Canada produces 12% of the world's fertilizer supply, which includes nitrogen fertilizer, one of three major nutrients essential to plant nutrition. This is an area Wheatland County plays a large role in, as Nutrien's Carseland nitrogen facility produces fertilizer which plays a key role in supporting global sustainable food systems.

“Food security and hunger is a global challenge, but it’s amazing that the Strathmore area is part of the solution, helping to lead a new era of sustainable agriculture and address global food security,” said Nutrien's Carseland General Manager Katrina Hauck Miller.

Saying the Carseland facility uses "world-class technology," Hauck Miller explained nitrogen fertilizer-producing plants are currently pushing the envelope to see how we can better address world hunger. For Nutrien and other producers, a big part of this is reducing carbon emissions to help the environment while simultaneously making production more efficient.
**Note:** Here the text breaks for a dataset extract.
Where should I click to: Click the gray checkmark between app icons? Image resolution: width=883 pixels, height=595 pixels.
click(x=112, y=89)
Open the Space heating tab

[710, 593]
“Across the business, we’re focused on reducing greenhouse gas emissions during the manufacturing process of low-carbon ammonia, the basic building block of all nitrogen fertilizers, by up to 80 percent through carbon capture technology and other low-emission production technologies."

Helping the environment isn't a separate initiative from world hunger, as climate change has played a role in food production. Thus, lowering emissions not only makes things more efficient, it also has potential longterm benefits in our climate to keep food production high.

"Growers are experiencing wetter springs, hotter and drier summers, and wetter and wilder winters, all of which impact yields across our crops and farming systems."

The United Nations expects the global population to hit 9.7 billion people by 2050, meaning food production will have to account for around two billion more people in just three decades. Fertilizer production plays a huge role in this, as maintaining soil for proper growing conditions and growing nutritious crops are essential to keeping up with population growth. 

Beyond planning for expected growth, approximately 1/3 of the world's population is classified as either moderately or severely food insecure.